Question

Calculate the enthalpy of formation of acetic acid $\left(C{H}_{3}COOH\right)$ if its enthalpy of combustion is $-867kJmo{l}^{-1}$. The enthalpies of formation of $C{O}_2\left(g\right)$ and $H_{2}O\left(l\right)$ are $-393.5$ and $-285.9kJmo{l}^{-1}$ respectively.

Answer 1

Solution:-

Let enthalpy of formation of acetic acid be $xkJ/mol$.

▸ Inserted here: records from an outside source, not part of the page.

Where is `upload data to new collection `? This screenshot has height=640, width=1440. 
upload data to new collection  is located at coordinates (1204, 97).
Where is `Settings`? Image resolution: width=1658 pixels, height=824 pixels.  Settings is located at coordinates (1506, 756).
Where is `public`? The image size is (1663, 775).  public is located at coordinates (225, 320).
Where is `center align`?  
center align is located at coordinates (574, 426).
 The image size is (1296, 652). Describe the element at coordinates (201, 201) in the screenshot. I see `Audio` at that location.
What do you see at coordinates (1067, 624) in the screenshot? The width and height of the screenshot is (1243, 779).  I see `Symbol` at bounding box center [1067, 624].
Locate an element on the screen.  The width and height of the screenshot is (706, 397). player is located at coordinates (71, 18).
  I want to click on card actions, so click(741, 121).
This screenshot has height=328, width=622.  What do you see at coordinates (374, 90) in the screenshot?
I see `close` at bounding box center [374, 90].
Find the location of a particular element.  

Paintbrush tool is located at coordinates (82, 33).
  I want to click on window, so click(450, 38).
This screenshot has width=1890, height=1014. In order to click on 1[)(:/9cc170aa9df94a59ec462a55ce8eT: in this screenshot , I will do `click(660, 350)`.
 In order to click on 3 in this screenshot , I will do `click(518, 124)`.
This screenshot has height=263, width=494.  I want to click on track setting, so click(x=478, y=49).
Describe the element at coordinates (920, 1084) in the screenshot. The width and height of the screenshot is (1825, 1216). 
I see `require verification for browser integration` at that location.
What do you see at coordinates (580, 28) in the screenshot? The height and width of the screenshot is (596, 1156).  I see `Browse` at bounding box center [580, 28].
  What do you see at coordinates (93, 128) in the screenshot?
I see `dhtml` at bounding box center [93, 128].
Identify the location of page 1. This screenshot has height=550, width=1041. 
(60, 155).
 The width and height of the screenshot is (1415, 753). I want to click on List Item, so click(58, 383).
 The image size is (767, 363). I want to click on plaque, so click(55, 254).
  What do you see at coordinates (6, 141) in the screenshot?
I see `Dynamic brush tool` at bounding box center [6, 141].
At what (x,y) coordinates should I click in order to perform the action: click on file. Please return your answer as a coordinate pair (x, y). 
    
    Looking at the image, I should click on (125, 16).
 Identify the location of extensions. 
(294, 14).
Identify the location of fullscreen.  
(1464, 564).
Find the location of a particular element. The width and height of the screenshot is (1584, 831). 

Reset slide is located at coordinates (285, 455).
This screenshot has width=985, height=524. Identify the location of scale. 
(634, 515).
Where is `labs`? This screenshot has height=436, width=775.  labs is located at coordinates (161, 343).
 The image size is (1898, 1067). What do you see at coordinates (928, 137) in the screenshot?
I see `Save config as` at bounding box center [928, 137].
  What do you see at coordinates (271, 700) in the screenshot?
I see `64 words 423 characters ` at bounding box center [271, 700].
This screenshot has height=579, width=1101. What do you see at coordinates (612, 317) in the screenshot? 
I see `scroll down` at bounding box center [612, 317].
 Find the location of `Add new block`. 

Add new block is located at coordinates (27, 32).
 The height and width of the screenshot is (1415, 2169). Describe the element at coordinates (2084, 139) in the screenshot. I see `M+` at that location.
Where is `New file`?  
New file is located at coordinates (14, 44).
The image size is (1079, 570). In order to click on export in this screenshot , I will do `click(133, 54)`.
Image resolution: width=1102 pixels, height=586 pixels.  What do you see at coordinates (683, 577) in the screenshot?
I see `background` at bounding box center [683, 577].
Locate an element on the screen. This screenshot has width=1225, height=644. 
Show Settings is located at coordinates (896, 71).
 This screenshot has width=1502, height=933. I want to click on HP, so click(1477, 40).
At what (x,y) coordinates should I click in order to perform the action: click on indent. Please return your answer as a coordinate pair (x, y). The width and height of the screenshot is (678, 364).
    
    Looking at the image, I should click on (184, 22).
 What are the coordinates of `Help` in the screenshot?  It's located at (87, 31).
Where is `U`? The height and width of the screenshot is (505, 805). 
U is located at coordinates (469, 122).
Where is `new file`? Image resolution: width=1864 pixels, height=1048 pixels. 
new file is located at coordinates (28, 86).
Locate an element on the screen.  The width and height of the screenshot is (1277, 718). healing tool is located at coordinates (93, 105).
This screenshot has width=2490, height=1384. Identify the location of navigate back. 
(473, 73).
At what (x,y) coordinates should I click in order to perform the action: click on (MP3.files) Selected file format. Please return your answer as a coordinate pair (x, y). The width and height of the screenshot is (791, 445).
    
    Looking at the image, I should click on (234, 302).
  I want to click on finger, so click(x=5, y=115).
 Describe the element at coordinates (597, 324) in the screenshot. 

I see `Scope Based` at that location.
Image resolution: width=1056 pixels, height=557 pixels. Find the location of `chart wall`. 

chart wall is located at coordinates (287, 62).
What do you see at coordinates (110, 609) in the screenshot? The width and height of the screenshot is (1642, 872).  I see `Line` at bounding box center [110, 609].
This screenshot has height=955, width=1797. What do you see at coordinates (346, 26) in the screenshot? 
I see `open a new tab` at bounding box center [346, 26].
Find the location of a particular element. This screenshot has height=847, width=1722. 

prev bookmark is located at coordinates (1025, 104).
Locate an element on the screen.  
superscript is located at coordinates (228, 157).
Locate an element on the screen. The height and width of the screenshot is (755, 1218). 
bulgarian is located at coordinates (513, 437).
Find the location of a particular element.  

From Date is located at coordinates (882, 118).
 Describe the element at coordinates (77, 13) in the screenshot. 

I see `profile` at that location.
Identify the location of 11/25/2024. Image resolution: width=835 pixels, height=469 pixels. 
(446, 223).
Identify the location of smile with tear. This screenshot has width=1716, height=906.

Combustion of acetic acid-

$C{H}_{3}COOH+3{O_2}_{\left(g\right)}⟶2{C{O}_2}_{\left(g\right)}+2{H_{2}O}_{\left(l\right)}\Delta H=-867kJ/mol$

$\Delta H^0={\sum \Delta {H^0}_f}_{\left(product\right)}-{\sum \Delta {H^0}_f}_{\left(reactant\right)}$

$\therefore -867=(2\times (-393.5)+2\times (-285.9))-(x+0)$

$\Rightarrow x=-1358.8+867=-491.8kJ/mol$

Hence the enthalpy of formation of acetic acid will be $-491.8kJ/mol$.